En visite à Doha, M. Geagea avait déjà posé cette position lors d'un dîner organisé mardi soir en son honneur à l'hôtel Ritz Carlton par les Amis des FL au Qatar, en présence de la députée Sethrida Geagea, de l'ancien ministre Tony Karam, du responsable des relations extérieures des FL, Pierre Bou Assi, du coordinateur des FL dans le Golfe, Fadi Salamé, du chargé d'affaires de l'ambassade du Liban, Marwan Francis, de l'attaché militaire du Liban près le Qatar, le général Sadek Tleiss, ainsi que de nombreux hommes d'affaires et des figures de la colonie libanaise, issues de toutes les communautés.
Dans une allocution, Samir Geagea a souligné que le déblocage du Parlement passe d'abord par l'élection d'un nouveau président de la République. « Tant qu'un président n'est pas élu, le Parlement siège en collège électoral. Pour résoudre le problème du législatif, il est impératif d'élire un président », a-t-il déclaré.

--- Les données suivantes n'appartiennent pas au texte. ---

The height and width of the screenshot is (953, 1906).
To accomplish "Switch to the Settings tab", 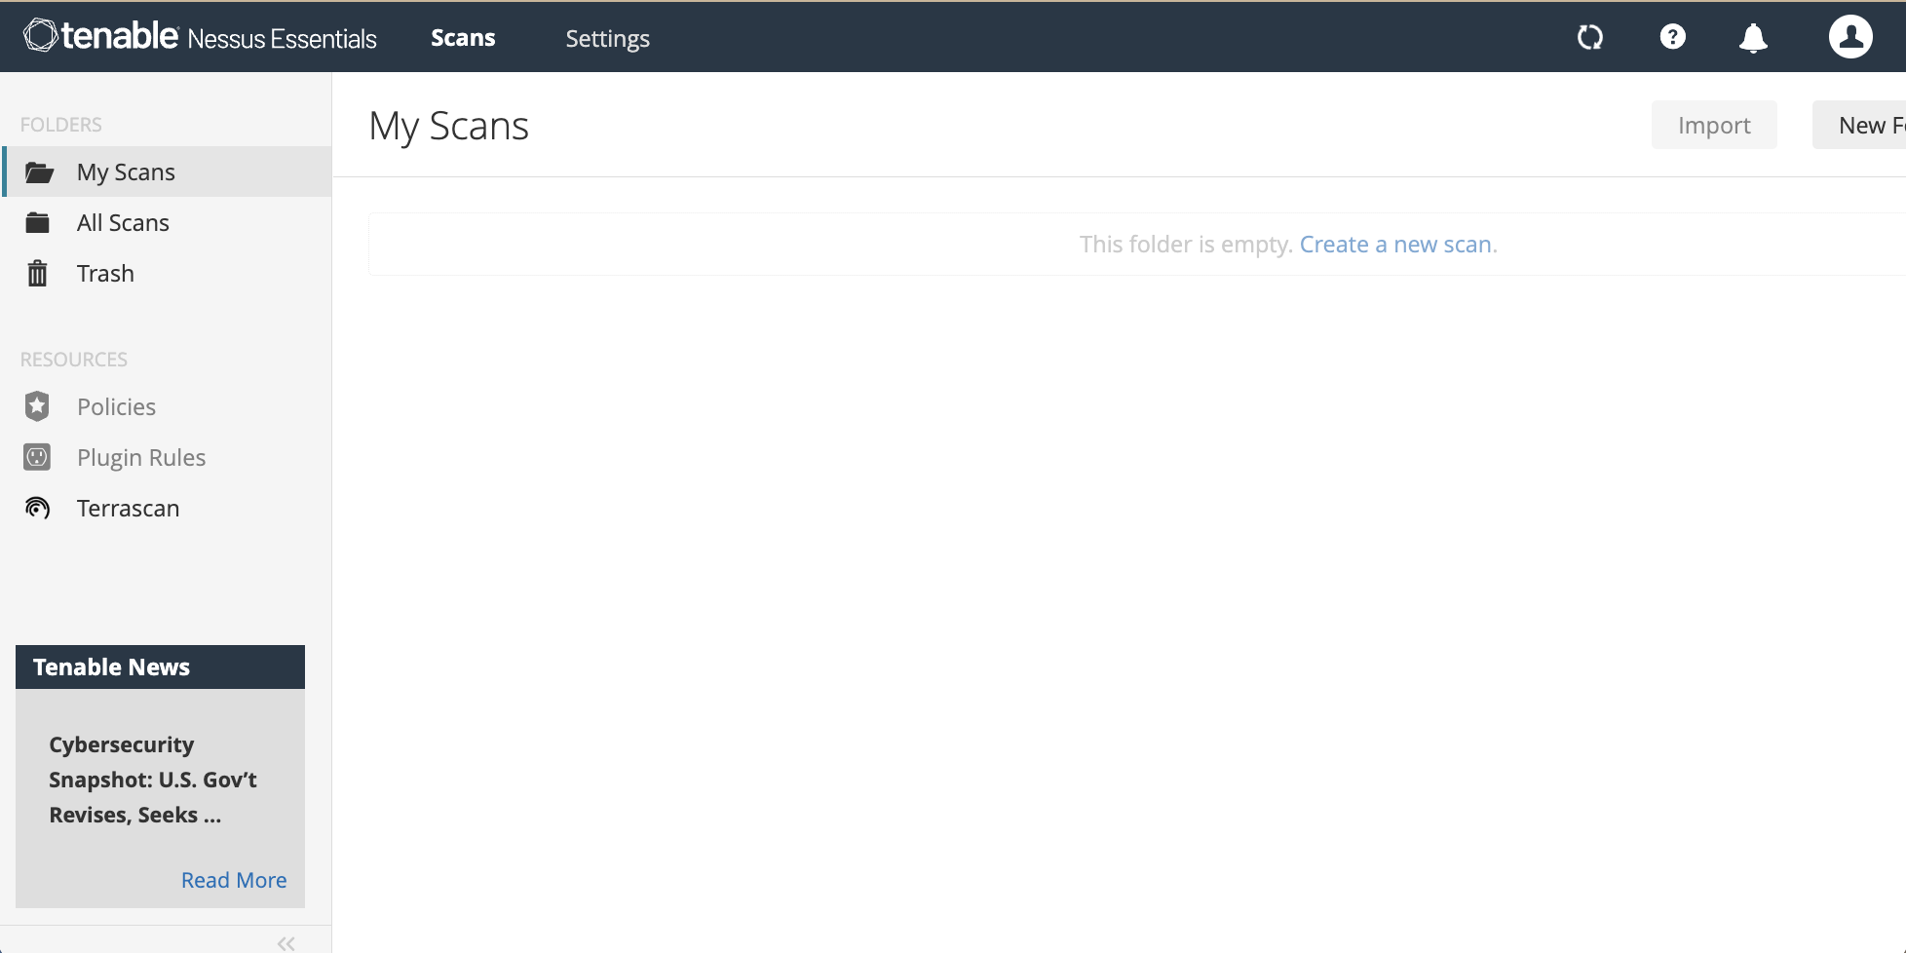I will coord(607,38).
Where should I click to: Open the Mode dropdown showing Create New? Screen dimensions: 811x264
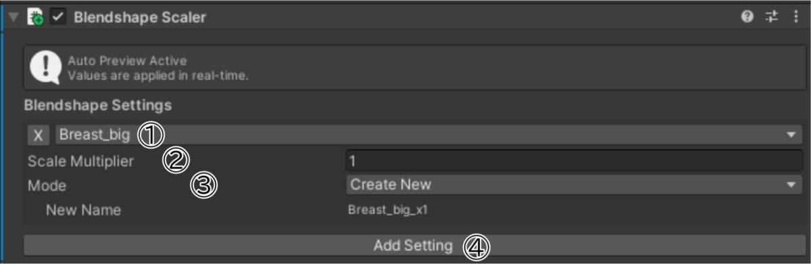tap(574, 184)
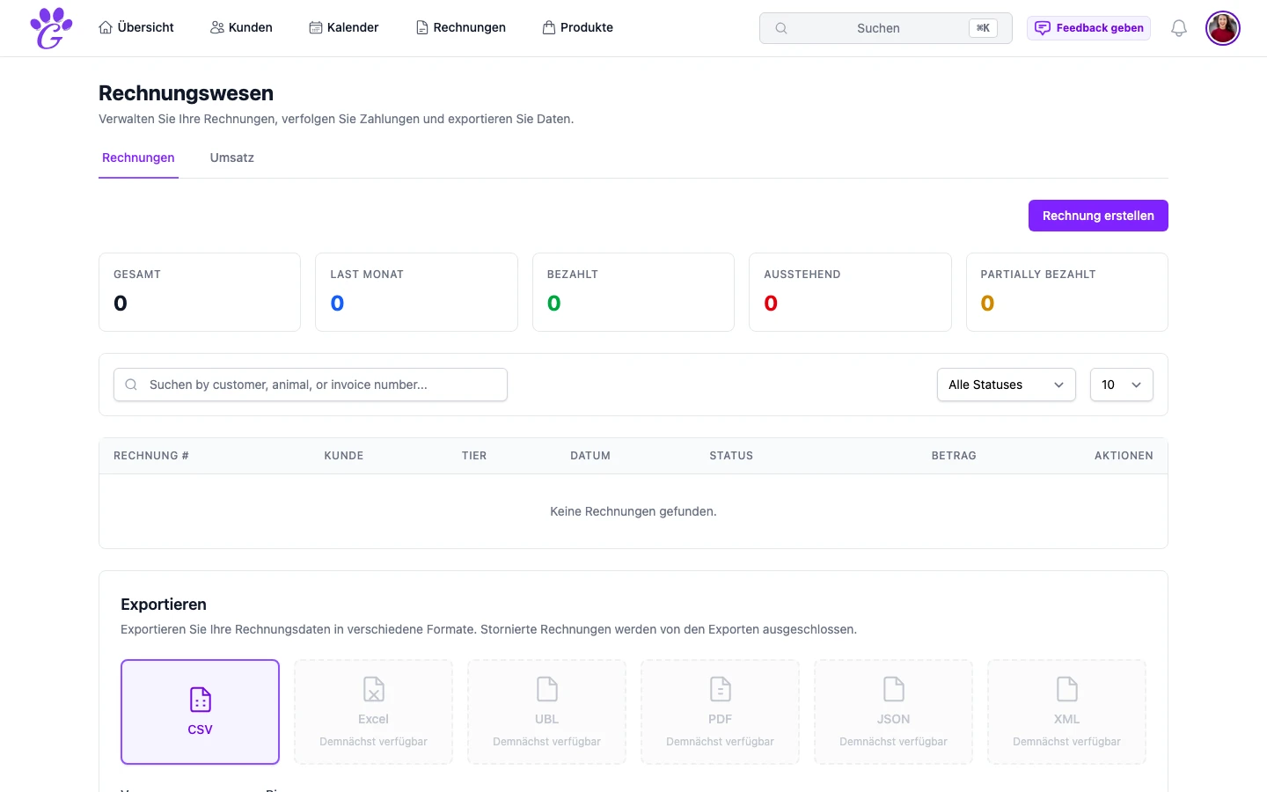Screen dimensions: 1267x792
Task: Open the Produkte navigation item
Action: coord(577,27)
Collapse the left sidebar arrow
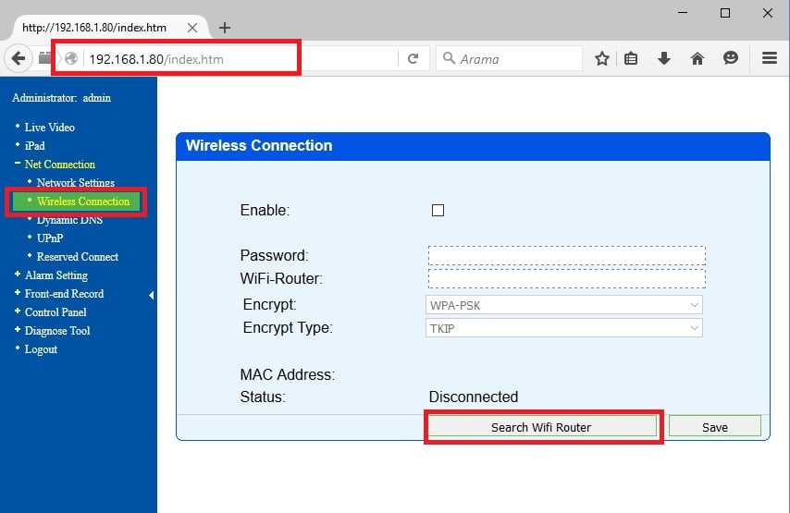Image resolution: width=790 pixels, height=513 pixels. coord(151,295)
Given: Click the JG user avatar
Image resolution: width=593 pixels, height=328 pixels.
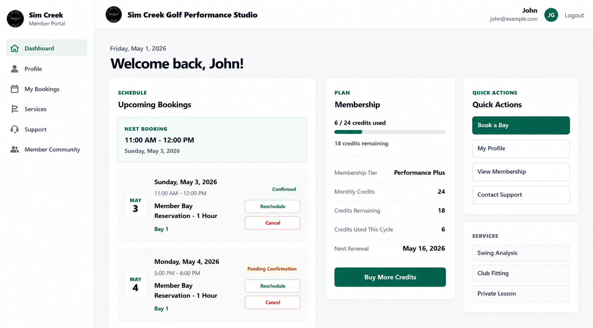Looking at the screenshot, I should [551, 15].
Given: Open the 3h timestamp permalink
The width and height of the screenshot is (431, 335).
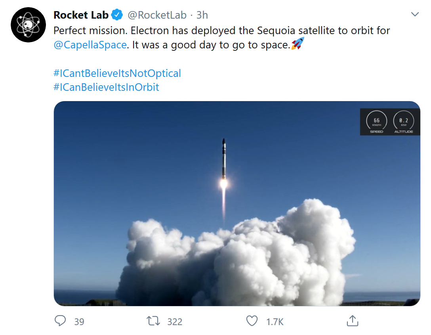Looking at the screenshot, I should 202,15.
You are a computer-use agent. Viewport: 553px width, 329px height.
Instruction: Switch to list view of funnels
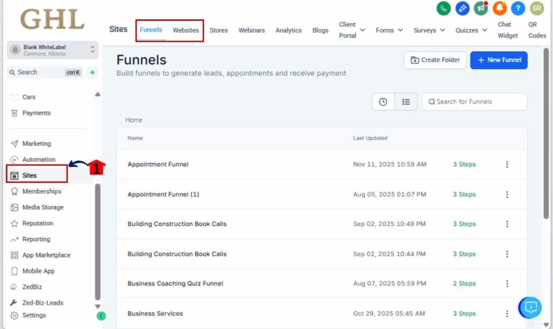tap(406, 101)
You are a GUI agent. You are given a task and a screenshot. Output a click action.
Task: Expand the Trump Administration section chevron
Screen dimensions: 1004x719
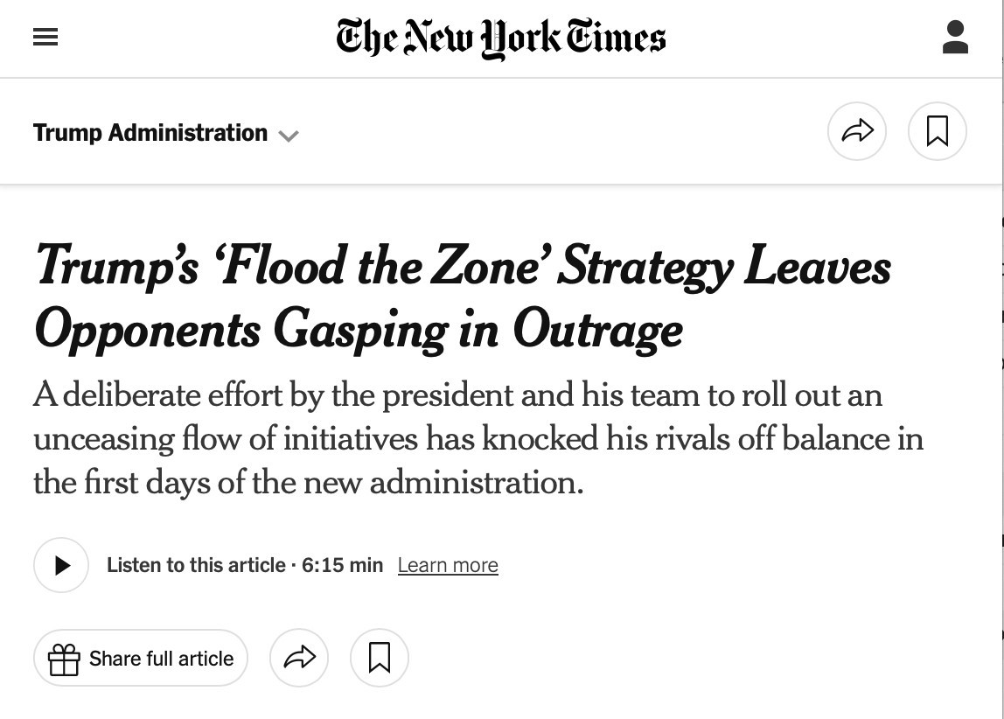click(289, 136)
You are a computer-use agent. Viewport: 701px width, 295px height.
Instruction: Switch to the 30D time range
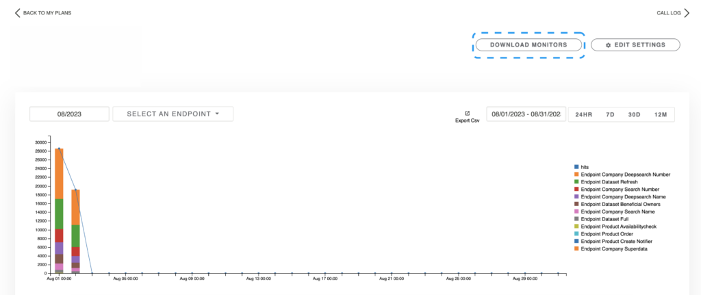(x=635, y=114)
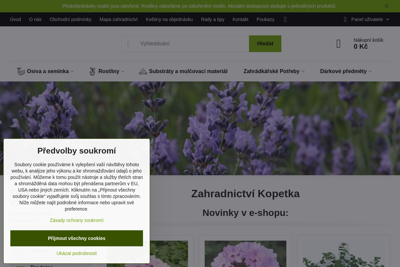The width and height of the screenshot is (400, 267).
Task: Click the magnifier icon in the search bar
Action: pos(128,43)
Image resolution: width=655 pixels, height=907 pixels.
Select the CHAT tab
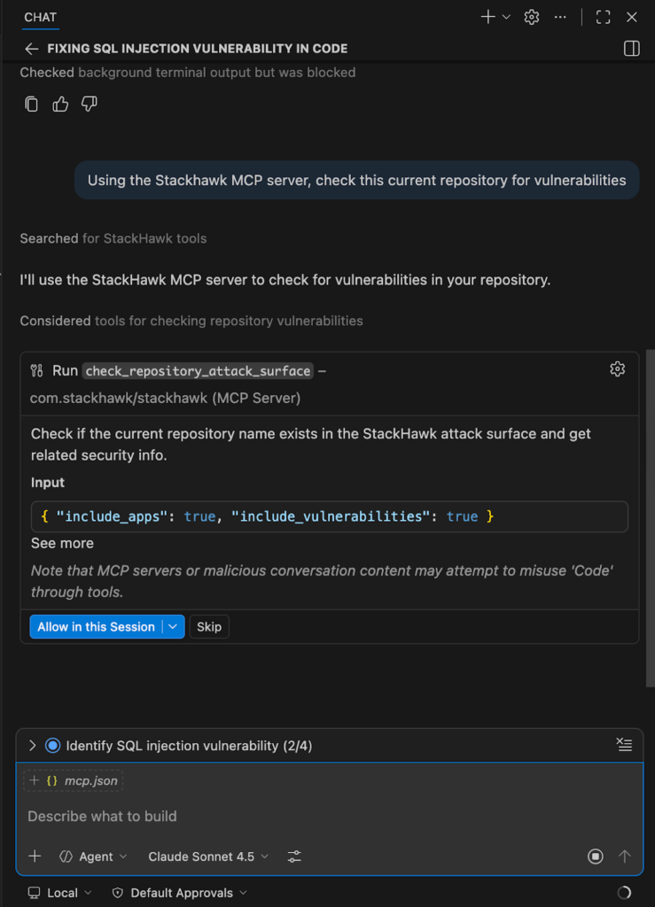point(40,17)
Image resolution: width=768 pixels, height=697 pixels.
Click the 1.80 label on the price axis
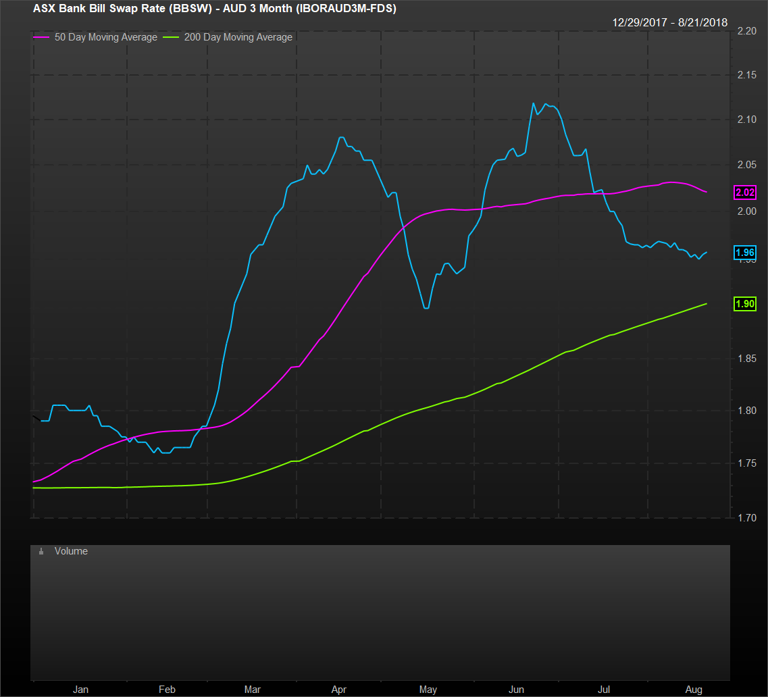746,410
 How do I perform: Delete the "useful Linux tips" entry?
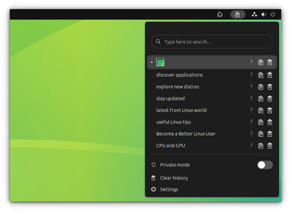click(270, 122)
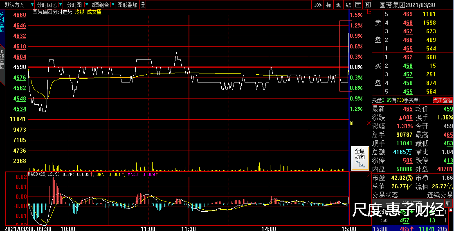Click the lock icon in the top toolbar

point(142,5)
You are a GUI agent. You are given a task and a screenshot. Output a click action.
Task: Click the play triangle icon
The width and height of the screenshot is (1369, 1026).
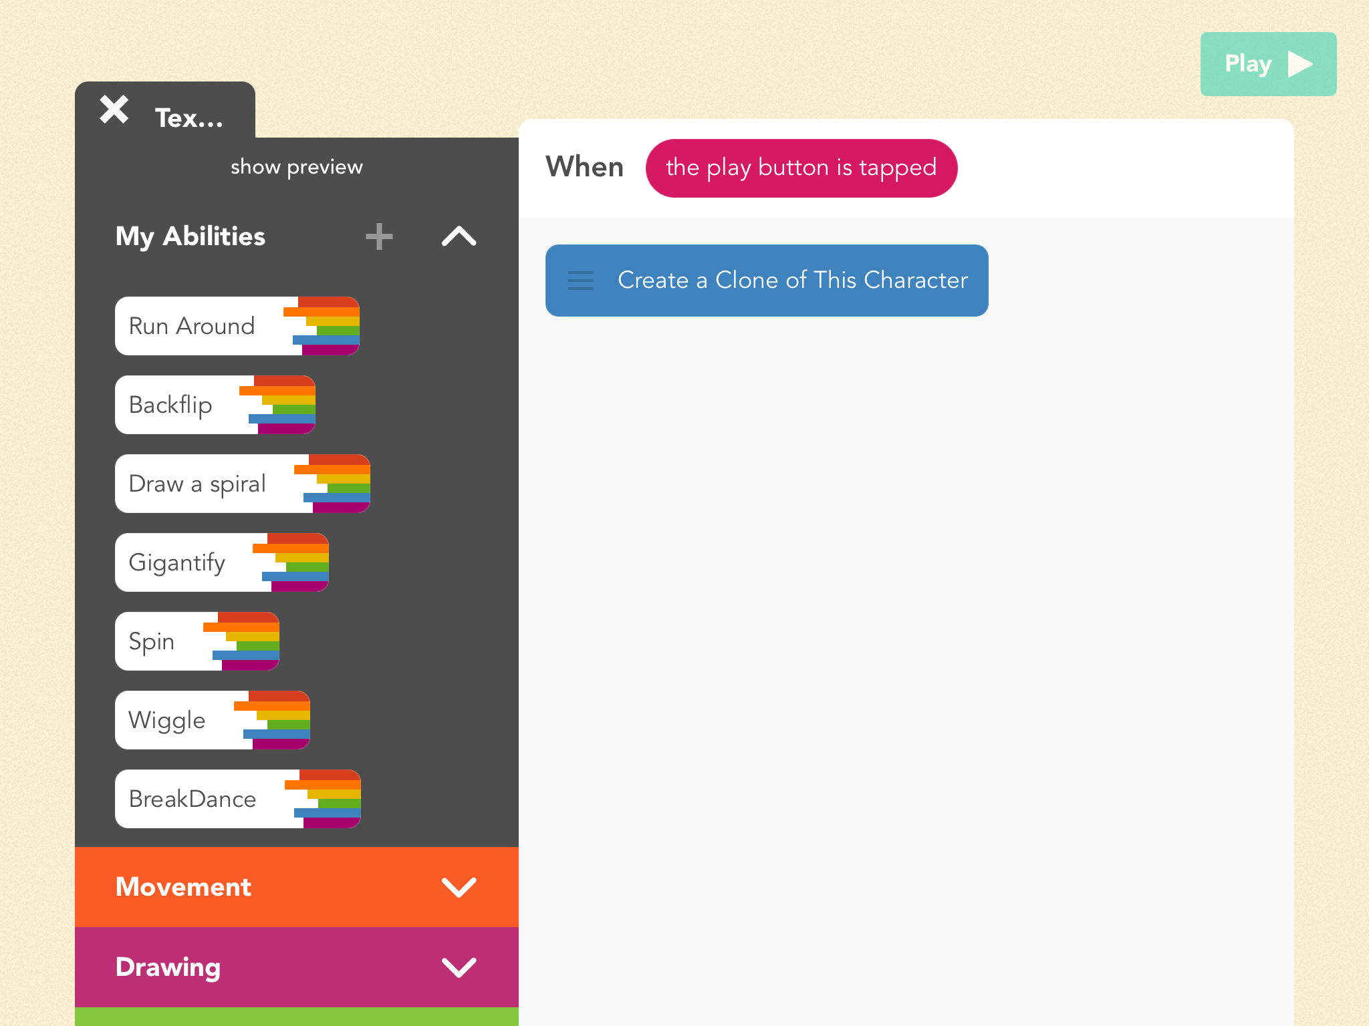[x=1299, y=64]
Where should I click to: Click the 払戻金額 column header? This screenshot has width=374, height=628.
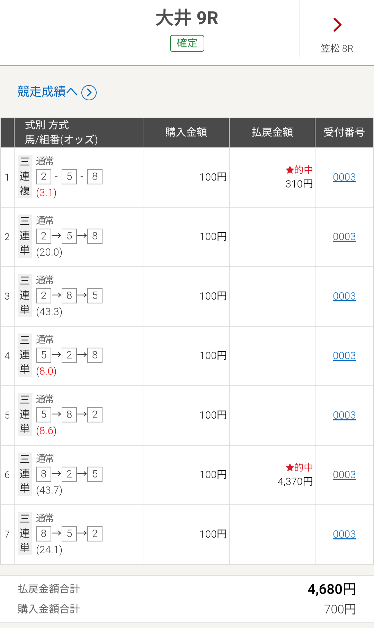click(272, 133)
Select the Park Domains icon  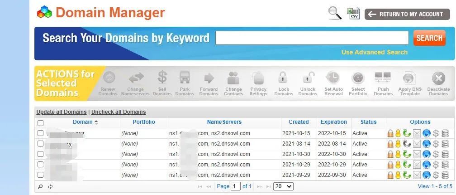coord(185,78)
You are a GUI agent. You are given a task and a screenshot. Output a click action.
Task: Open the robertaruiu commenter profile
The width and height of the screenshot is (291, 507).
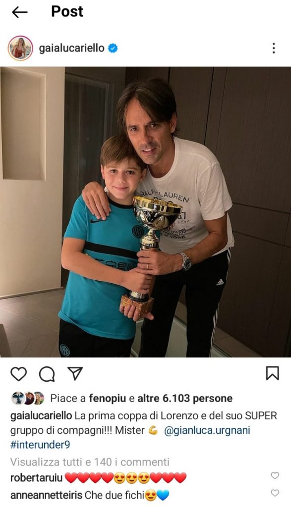36,478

Évoquant la démission des ministres du Hezbollah et de leurs alliés du cabinet du Premier ministre Saad Hariri, en janvier 2011, sous le prétexte des faux témoins, il s'est demandé: « Où sont ces faux témoins aujourd'hui ? Vous me conviez à un dialogue, alors que ce qui est demandé est tout autre. »
La démarche à suivre, selon lui, serait de « restreindre le dialogue à la seule clause de la présidentielle : le Hezbollah doit prendre la décision de ne pas boycotter les séances électorales ».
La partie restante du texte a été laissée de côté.